Interestingly, if this is the case, it would remain somewhat wired as $\sigma_1W_t^1+\sigma_2W_t^2$ appears in the SDE. After all, that Brownian motions are included in an equation is not because we want to include them, either for fun or for else reasons. Instead, it is that we hope these Brownian motions have practical meanings, either financially or physically. If one Brownian motion $\sigma W_t$ suffices, there is intuitively unnecessary to bring in two, just like $\sigma_1W_t^1+\sigma_2W_t^2$, because practically you can owe multiple stochastic factors to a single factor, unless it is a must to tell these stochastic factors apart.

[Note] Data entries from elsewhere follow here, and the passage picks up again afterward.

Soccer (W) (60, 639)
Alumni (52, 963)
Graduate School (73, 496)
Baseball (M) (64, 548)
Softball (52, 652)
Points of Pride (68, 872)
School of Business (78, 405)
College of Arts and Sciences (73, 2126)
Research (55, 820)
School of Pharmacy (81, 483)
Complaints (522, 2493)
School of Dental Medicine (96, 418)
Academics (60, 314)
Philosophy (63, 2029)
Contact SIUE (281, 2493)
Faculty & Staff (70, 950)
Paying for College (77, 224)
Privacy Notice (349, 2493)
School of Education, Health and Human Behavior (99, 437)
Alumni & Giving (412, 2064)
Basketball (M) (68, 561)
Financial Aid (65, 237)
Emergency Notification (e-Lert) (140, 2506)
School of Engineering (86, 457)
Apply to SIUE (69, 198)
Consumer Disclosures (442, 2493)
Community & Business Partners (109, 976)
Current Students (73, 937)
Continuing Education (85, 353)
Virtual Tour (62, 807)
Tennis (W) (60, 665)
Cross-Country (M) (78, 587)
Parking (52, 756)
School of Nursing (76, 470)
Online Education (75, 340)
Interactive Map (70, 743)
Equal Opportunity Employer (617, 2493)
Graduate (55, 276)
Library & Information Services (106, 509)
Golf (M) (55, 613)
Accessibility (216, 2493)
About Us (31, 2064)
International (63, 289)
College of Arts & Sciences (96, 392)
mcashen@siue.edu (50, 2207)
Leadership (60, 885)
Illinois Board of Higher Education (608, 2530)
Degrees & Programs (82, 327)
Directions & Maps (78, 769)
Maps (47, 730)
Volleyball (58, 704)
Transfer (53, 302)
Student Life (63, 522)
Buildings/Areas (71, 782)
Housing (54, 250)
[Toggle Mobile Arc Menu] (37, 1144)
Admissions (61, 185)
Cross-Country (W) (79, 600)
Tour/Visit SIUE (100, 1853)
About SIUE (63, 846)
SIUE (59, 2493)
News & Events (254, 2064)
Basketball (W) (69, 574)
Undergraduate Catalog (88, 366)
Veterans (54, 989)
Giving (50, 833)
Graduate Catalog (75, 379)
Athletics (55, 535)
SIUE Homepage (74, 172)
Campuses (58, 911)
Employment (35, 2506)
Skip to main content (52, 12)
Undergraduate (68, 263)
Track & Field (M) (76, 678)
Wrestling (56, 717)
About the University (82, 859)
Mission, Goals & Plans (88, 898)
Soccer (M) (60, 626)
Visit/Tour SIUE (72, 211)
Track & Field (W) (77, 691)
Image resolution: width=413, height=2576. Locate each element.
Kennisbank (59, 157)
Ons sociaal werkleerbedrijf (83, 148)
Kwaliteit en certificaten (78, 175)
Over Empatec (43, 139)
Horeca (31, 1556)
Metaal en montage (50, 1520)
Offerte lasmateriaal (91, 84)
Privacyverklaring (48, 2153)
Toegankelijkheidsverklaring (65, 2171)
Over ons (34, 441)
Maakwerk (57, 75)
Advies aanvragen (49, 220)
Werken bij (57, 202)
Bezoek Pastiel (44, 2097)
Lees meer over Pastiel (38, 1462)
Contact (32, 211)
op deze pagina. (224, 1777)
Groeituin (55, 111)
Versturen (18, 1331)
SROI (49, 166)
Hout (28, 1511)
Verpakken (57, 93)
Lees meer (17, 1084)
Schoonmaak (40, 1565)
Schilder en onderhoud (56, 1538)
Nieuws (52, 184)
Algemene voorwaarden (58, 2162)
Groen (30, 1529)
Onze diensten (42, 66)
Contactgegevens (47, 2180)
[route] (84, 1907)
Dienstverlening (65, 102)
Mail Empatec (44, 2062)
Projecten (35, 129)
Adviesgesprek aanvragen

By contrast, if you have more than one SDE, distinguishable stochastic processes would become meaningful. For example, consider \begin{align} {\rm d}S_t^1&=\mu_t^1{\rm d}t+\sigma_t^{11}{\rm d}W_t^1+\sigma_t^{12}{\rm d}W_t^2,\\ {\rm d}S_t^2&=\mu_t^2{\rm d}t+\sigma_t^{21}{\rm d}W_t^1+\sigma_t^{22}{\rm d}W_t^2, \end{align} which can be reformatted as $$ {\rm d}\left( \begin{array}{c} S^1\\ S^2 \end{array} \right)_t=\left( \begin{array}{c} \mu^1\\ \mu^2 \end{array} \right)_t{\rm d}t+\left( \begin{array}{cc} \sigma^{11}&\sigma^{12}\\ \sigma^{21}&\sigma^{22} \end{array} \right)_t{\rm d}\left( \begin{array}{c} W^1\\ W^2 \end{array} \right)_t. $$ You may see that $S_t^1$ and $S_t^2$ are now "entangled". You may use the same trick as above to deal with each SDE separately. But if you choose to do so with, say, $S_t^1$, you will then have no idea about $S_t^2$, because the latter depends on $\sigma_t^{21}{\rm d}W_t^1+\sigma_t^{22}{\rm d}W_t^2$, rather than some constructed $\sigma_t{\rm d}W_t$ (think about this: if you let $\sigma_t{\rm d}W_t=\sigma_t^{11}{\rm d}W_t^1+\sigma_t^{12}{\rm d}W_t^2$, then how can you recover $\sigma_t^{21}{\rm d}W_t^1+\sigma_t^{22}{\rm d}W_t^2$ by using $\sigma_t{\rm d}W_t$ solely?).
To sum up, if you have only one SDE, your method works, and works well. In this case, however, the SDE itself witnesses further simplification. By contrast, if you have more than one SDE, your method still works for each SDE, but it contributes little to the whole SDE system.